Stored items
──────────

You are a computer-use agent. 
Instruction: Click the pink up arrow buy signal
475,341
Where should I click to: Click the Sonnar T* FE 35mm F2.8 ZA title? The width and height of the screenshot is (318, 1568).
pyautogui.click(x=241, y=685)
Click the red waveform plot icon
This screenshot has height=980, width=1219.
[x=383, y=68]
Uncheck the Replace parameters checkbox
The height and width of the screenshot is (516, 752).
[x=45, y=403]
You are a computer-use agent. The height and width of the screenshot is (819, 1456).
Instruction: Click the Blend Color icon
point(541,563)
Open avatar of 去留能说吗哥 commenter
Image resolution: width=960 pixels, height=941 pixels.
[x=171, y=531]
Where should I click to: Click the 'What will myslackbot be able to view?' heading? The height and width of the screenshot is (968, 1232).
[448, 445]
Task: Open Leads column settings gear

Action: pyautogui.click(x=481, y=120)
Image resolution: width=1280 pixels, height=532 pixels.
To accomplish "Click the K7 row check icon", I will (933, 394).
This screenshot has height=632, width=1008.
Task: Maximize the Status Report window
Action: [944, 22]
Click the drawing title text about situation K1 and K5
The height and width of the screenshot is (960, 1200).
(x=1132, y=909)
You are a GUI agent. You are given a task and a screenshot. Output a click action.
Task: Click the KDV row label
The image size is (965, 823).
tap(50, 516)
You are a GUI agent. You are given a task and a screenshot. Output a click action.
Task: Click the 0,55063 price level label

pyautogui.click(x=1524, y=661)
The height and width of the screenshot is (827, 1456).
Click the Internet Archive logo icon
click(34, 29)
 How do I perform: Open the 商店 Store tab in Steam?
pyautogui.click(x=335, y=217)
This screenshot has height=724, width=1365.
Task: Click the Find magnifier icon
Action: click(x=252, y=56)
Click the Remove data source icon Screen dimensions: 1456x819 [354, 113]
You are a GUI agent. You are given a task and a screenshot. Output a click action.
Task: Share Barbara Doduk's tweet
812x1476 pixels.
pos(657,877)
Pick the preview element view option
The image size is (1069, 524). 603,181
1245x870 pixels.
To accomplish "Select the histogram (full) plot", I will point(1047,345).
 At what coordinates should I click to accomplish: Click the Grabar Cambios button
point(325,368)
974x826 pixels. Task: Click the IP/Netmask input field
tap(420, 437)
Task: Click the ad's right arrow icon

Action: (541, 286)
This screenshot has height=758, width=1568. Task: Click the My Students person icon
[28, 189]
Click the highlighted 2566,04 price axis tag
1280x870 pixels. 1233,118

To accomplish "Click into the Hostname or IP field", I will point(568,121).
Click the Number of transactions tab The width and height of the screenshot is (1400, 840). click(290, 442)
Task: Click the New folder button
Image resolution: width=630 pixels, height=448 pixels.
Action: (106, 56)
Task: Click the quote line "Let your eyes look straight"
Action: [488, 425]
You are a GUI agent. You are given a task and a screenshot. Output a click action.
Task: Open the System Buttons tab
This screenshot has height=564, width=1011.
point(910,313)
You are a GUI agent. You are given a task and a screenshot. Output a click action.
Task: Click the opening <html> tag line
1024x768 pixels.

──────────

Transcribe the records above in full, exactly as they stand.

You are a computer-use agent. 
Instruction: Click the pink up arrow buy signal
475,341
Where should I click to: Click the Sonnar T* FE 35mm F2.8 ZA title? The width and height of the screenshot is (318, 1568).
pyautogui.click(x=241, y=685)
Click the red waveform plot icon
This screenshot has height=980, width=1219.
[x=383, y=68]
Uncheck the Replace parameters checkbox
The height and width of the screenshot is (516, 752).
[x=45, y=403]
You are a computer-use agent. The height and width of the screenshot is (819, 1456).
Instruction: Click the Blend Color icon
point(541,563)
Open avatar of 去留能说吗哥 commenter
Image resolution: width=960 pixels, height=941 pixels.
[x=171, y=531]
Where should I click to: Click the 'What will myslackbot be able to view?' heading? The height and width of the screenshot is (968, 1232).
[448, 445]
Task: Open Leads column settings gear

Action: pyautogui.click(x=481, y=120)
Image resolution: width=1280 pixels, height=532 pixels.
To accomplish "Click the K7 row check icon", I will (933, 394).
This screenshot has height=632, width=1008.
Task: Maximize the Status Report window
Action: [944, 22]
Click the drawing title text about situation K1 and K5
The height and width of the screenshot is (960, 1200).
(x=1132, y=909)
You are a GUI agent. You are given a task and a screenshot. Output a click action.
Task: Click the KDV row label
The image size is (965, 823).
tap(50, 516)
You are a GUI agent. You are given a task and a screenshot. Output a click action.
Task: Click the 0,55063 price level label

pyautogui.click(x=1524, y=661)
The height and width of the screenshot is (827, 1456).
Click the Internet Archive logo icon
click(34, 29)
 How do I perform: Open the 商店 Store tab in Steam?
pyautogui.click(x=335, y=217)
This screenshot has height=724, width=1365.
Task: Click the Find magnifier icon
Action: click(x=252, y=56)
Click the Remove data source icon Screen dimensions: 1456x819 [354, 113]
You are a GUI agent. You are given a task and a screenshot. Output a click action.
Task: Share Barbara Doduk's tweet
812x1476 pixels.
pos(657,877)
Pick the preview element view option
The image size is (1069, 524). 603,181
1245x870 pixels.
To accomplish "Select the histogram (full) plot", I will point(1047,345).
 At what coordinates should I click to accomplish: Click the Grabar Cambios button
point(325,368)
974x826 pixels. Task: Click the IP/Netmask input field
tap(420, 437)
Task: Click the ad's right arrow icon

Action: (541, 286)
This screenshot has height=758, width=1568. Task: Click the My Students person icon
[28, 189]
Click the highlighted 2566,04 price axis tag
1280x870 pixels. 1233,118

To accomplish "Click into the Hostname or IP field", I will point(568,121).
Click the Number of transactions tab The width and height of the screenshot is (1400, 840). click(290, 442)
Task: Click the New folder button
Image resolution: width=630 pixels, height=448 pixels.
Action: (106, 56)
Task: Click the quote line "Let your eyes look straight"
Action: [488, 425]
You are a GUI agent. You are given a task and a screenshot. Output a click action.
Task: Open the System Buttons tab
This screenshot has height=564, width=1011.
point(910,313)
You are a GUI agent. You are given a task and a screenshot. Output a click action.
Task: Click the opening <html> tag line
1024x768 pixels.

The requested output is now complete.